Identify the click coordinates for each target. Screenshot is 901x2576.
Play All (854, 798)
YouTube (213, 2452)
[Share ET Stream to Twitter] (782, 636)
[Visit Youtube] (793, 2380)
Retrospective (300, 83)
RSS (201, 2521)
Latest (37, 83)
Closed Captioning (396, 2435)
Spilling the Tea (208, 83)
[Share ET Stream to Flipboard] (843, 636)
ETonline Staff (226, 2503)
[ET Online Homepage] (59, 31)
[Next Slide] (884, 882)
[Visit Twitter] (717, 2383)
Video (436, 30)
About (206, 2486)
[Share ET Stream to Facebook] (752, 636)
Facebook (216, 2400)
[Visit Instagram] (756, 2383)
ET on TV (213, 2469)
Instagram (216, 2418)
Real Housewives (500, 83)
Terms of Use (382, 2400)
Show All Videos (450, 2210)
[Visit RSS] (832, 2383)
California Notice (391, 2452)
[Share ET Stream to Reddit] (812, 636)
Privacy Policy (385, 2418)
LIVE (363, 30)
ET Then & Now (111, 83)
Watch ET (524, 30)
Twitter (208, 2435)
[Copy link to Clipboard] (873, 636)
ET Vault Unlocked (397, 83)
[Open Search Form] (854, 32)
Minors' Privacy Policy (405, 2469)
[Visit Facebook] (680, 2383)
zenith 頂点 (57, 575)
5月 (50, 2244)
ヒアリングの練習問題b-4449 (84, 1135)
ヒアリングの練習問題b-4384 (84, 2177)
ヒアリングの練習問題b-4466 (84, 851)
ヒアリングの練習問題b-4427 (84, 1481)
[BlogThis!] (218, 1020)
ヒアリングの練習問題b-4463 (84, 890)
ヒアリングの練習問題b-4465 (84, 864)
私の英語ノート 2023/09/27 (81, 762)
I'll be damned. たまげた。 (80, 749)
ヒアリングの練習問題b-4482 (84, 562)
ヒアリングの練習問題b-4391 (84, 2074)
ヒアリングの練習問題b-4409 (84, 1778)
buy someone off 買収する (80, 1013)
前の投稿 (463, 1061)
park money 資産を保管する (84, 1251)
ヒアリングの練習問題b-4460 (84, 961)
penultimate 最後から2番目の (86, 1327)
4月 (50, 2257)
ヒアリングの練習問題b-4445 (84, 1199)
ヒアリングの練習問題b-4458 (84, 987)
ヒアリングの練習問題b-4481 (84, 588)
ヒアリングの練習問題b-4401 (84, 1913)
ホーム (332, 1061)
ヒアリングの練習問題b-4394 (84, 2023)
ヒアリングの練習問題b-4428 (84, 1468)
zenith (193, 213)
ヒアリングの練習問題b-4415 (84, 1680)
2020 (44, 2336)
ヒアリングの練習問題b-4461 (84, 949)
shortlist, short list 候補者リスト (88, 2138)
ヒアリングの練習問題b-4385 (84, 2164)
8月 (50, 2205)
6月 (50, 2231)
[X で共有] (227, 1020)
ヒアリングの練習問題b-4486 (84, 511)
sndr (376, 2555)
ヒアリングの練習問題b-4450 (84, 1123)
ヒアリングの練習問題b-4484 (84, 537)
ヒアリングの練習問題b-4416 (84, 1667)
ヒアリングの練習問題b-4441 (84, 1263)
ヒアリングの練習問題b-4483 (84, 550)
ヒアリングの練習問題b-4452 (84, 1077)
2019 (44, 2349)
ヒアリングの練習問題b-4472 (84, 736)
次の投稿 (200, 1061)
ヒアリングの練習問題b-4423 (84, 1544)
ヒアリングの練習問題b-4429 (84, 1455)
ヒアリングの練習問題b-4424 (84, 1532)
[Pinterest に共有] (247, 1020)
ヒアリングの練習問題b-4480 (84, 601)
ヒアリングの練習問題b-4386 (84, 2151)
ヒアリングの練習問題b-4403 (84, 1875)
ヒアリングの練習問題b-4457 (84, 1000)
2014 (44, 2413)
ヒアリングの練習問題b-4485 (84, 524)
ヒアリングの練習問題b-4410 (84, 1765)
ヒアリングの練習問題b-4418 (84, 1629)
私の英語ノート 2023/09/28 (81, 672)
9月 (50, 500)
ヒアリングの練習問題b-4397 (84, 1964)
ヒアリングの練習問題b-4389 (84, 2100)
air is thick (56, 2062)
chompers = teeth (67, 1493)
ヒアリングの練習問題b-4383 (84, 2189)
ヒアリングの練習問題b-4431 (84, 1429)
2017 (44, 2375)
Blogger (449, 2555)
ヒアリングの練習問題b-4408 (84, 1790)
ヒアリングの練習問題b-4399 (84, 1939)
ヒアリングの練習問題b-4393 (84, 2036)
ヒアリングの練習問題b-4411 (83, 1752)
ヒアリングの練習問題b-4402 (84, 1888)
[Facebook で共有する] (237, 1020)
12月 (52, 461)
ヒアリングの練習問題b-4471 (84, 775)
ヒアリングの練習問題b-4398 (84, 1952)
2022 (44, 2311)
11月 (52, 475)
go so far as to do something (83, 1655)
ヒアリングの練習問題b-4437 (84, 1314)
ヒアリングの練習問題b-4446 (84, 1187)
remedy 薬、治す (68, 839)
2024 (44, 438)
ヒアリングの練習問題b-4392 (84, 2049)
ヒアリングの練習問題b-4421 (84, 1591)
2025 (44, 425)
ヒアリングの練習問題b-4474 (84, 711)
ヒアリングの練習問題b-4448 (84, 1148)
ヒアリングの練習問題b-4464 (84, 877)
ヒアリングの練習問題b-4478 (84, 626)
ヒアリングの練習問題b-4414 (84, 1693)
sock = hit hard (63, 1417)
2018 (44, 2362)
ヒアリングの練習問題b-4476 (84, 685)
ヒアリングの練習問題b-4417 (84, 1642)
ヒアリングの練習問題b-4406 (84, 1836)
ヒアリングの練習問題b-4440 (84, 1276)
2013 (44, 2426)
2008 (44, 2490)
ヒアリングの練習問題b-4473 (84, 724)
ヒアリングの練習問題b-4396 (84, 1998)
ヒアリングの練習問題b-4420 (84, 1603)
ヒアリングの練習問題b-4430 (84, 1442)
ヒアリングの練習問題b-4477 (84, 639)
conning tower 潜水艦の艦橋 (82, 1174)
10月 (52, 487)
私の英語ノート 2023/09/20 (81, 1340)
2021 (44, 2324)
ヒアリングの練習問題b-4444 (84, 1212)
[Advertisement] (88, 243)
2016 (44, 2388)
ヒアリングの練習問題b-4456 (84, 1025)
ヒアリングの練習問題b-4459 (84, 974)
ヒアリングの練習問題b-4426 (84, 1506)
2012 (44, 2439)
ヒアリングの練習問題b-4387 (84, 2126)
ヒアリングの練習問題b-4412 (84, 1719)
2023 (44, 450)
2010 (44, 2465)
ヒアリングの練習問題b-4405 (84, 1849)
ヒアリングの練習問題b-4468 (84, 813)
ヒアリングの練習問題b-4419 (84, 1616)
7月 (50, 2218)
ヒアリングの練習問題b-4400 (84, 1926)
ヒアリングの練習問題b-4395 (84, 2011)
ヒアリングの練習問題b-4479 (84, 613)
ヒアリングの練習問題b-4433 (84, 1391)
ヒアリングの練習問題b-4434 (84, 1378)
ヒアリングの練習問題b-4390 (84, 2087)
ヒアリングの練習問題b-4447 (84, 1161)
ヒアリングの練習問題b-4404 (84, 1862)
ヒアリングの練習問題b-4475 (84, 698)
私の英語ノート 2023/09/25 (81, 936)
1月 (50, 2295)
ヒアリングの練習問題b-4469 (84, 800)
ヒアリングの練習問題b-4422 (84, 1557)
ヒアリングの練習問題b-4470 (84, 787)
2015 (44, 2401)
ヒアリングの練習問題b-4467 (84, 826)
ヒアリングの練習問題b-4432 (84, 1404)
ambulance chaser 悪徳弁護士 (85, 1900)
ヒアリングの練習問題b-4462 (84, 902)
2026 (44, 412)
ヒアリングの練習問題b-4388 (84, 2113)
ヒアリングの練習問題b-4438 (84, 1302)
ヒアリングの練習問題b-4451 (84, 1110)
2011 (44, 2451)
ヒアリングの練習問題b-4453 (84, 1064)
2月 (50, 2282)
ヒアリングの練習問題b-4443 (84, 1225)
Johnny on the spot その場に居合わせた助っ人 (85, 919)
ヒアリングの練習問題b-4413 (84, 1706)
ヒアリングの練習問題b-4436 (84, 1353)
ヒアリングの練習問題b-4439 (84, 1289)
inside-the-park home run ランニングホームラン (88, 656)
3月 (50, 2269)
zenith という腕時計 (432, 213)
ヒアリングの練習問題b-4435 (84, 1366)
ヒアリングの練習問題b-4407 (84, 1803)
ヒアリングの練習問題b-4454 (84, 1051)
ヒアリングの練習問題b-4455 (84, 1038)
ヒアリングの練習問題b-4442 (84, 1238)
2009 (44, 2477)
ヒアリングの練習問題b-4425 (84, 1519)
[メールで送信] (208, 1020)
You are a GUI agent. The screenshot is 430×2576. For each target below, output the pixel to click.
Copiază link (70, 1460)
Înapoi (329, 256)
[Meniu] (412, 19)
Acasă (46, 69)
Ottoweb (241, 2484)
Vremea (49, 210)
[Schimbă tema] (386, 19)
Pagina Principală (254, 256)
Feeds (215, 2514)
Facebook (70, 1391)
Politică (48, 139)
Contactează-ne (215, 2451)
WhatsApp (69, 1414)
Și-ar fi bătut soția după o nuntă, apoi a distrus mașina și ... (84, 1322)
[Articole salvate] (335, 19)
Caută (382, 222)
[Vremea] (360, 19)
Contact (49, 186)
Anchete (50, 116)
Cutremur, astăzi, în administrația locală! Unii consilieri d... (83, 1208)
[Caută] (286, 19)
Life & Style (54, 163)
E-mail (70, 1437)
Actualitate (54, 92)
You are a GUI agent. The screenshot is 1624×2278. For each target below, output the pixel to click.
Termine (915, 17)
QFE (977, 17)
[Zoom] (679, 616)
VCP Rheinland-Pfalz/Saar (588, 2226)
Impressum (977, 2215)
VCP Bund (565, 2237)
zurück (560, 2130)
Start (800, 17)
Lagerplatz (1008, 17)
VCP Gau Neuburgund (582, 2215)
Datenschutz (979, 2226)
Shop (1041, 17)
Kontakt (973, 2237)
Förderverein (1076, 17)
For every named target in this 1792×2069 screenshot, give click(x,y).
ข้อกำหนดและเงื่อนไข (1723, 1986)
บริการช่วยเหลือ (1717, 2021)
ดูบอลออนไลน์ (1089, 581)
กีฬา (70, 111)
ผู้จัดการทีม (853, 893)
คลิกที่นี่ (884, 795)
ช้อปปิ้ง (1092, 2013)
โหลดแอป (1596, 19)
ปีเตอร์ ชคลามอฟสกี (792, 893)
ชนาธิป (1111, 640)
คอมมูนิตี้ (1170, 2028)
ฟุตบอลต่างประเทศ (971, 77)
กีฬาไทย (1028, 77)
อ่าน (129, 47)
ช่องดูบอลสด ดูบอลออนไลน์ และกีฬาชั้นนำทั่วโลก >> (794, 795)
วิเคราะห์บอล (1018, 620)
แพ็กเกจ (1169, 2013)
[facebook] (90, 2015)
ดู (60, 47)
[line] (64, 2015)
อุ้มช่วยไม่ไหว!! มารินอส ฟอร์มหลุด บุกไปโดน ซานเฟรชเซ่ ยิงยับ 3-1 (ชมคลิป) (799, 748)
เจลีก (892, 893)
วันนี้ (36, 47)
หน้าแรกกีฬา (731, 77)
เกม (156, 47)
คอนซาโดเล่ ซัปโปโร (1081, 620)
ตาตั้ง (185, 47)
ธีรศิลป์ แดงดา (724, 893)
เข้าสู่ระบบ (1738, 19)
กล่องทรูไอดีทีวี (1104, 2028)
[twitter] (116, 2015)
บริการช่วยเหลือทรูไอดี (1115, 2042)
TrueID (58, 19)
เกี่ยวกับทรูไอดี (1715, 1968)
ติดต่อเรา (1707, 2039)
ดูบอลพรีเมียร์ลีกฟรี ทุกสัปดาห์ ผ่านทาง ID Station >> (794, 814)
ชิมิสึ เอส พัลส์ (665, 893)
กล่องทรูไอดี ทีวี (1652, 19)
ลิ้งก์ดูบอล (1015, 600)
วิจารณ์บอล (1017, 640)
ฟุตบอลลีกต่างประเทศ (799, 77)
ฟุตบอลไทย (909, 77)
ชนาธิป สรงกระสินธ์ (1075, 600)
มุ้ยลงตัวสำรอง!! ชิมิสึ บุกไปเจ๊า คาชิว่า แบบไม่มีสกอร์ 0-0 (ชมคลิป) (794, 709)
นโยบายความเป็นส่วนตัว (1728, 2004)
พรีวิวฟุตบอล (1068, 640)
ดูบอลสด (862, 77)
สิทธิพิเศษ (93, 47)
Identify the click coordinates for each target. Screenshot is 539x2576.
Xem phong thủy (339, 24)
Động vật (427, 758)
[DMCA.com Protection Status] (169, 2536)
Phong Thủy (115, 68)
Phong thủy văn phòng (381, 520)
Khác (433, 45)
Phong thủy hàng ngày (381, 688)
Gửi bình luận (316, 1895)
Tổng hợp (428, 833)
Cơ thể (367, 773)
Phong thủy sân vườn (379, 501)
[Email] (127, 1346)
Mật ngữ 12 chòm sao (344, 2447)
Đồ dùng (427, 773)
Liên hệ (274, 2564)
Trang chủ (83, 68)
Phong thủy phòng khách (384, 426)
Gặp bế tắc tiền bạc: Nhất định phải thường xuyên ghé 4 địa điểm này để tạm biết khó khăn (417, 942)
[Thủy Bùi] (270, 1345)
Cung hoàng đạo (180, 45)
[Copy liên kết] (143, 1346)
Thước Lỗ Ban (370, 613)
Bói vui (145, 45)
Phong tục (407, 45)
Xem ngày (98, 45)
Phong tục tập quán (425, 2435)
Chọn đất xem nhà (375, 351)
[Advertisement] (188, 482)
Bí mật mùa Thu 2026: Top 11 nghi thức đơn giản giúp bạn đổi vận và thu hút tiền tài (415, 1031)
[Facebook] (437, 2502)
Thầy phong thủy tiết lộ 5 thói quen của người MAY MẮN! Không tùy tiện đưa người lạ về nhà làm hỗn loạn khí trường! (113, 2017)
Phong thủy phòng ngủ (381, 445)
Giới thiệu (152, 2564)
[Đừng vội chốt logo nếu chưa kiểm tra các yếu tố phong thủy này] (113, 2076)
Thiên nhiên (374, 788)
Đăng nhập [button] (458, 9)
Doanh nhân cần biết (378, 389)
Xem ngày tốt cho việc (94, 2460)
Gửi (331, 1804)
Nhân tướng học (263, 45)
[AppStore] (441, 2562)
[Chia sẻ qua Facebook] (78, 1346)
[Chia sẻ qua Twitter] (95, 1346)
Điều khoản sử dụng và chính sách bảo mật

** What this task involves **
Going down the listing above, begin printing at the line with "VCP Gau Neuburgund (582, 2215)" and finish with the line with "อ่าน (129, 47)", exactly as they appear.

** Completed task **
VCP Gau Neuburgund (582, 2215)
Datenschutz (979, 2226)
Shop (1041, 17)
Kontakt (973, 2237)
Förderverein (1076, 17)
For every named target in this 1792×2069 screenshot, give click(x,y).
ข้อกำหนดและเงื่อนไข (1723, 1986)
บริการช่วยเหลือ (1717, 2021)
ดูบอลออนไลน์ (1089, 581)
กีฬา (70, 111)
ผู้จัดการทีม (853, 893)
คลิกที่นี่ (884, 795)
ช้อปปิ้ง (1092, 2013)
โหลดแอป (1596, 19)
ปีเตอร์ ชคลามอฟสกี (792, 893)
ชนาธิป (1111, 640)
คอมมูนิตี้ (1170, 2028)
ฟุตบอลต่างประเทศ (971, 77)
กีฬาไทย (1028, 77)
อ่าน (129, 47)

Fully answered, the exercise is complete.